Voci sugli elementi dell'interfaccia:
# # # # # # #
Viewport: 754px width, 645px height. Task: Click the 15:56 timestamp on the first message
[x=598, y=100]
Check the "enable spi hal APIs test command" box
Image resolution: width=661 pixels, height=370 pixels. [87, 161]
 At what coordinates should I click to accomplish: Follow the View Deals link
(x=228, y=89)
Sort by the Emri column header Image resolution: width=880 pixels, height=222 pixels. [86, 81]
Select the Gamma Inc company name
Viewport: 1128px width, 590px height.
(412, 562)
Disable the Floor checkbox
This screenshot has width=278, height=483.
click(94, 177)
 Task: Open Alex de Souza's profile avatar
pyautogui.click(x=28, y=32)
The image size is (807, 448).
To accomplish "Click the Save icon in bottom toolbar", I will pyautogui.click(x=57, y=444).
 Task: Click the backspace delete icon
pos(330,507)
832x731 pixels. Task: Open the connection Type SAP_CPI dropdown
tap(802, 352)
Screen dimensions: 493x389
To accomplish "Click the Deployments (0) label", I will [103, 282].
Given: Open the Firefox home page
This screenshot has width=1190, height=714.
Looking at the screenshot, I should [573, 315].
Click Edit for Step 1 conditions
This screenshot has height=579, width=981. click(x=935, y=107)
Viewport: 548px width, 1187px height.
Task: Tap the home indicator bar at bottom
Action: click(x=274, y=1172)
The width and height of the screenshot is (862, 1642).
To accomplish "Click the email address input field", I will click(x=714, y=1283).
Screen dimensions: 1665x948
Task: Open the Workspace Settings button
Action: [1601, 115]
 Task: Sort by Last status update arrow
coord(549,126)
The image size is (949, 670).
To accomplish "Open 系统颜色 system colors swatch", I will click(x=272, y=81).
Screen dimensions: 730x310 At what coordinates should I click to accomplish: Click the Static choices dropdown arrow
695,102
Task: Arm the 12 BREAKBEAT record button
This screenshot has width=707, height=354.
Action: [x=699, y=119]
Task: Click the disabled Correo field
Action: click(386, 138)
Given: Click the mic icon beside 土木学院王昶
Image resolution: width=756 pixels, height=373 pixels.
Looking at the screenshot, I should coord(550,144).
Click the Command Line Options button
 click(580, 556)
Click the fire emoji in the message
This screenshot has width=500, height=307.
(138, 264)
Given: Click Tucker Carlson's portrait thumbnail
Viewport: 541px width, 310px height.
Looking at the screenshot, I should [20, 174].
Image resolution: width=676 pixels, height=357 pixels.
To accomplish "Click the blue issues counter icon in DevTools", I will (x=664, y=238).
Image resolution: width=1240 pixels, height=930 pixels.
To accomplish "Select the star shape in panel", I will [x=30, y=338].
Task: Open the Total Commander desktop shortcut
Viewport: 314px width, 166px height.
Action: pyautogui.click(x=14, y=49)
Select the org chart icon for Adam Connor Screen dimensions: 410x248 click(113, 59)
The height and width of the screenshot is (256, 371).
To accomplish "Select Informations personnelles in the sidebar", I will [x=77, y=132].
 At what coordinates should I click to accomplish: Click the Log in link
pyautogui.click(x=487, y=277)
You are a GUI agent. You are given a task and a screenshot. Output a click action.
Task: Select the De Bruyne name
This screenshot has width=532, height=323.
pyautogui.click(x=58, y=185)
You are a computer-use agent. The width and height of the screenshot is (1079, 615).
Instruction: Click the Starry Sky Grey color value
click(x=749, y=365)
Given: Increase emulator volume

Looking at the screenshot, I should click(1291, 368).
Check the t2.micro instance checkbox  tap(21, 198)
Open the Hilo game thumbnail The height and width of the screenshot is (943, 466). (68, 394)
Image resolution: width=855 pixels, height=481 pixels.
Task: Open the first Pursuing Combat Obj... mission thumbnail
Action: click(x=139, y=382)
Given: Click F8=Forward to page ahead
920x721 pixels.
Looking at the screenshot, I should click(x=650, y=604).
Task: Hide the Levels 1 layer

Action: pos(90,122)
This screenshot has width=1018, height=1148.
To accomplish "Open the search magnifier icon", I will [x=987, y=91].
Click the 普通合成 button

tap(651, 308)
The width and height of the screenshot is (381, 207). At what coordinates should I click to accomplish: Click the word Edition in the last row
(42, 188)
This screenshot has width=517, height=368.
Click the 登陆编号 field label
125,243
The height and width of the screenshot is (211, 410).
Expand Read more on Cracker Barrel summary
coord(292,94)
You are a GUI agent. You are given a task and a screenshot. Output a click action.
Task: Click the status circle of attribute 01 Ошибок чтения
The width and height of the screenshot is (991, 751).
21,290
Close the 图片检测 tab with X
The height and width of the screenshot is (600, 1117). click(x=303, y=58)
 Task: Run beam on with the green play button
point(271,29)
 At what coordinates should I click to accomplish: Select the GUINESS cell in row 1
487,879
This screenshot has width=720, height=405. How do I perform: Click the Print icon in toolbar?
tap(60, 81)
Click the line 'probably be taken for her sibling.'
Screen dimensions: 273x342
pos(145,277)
# # # # # # #
_Obiettivo del compito:_ Riscriva per intero le voci a partire da quella che contiene "Click the line" e proseguendo fino alla fine delle voci. Nelle risposte aggiunga 46 a ogni numero delle coordinate.

_Risultato del compito:_
Click the line 'probably be taken for her sibling.'
Screen dimensions: 273x342
pos(191,323)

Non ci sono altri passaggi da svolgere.